Data supplied —

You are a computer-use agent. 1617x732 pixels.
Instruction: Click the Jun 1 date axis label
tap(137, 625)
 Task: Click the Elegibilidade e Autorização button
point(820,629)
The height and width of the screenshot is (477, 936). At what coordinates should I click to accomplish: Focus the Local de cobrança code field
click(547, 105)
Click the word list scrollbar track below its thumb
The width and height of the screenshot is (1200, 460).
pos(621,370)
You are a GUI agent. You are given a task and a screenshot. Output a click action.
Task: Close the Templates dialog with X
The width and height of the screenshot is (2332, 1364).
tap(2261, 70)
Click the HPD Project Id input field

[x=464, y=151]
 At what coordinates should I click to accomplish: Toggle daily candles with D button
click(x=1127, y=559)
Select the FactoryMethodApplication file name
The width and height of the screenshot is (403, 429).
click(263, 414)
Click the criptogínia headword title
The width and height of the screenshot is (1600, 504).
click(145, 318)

What you should do —
Search the records for the string "agent" and return every line in which it occurs.

The answer —
You are a computer-use agent. 1617x732 pixels.
You are a GUI agent. You are given a task and a screenshot. Output a click action.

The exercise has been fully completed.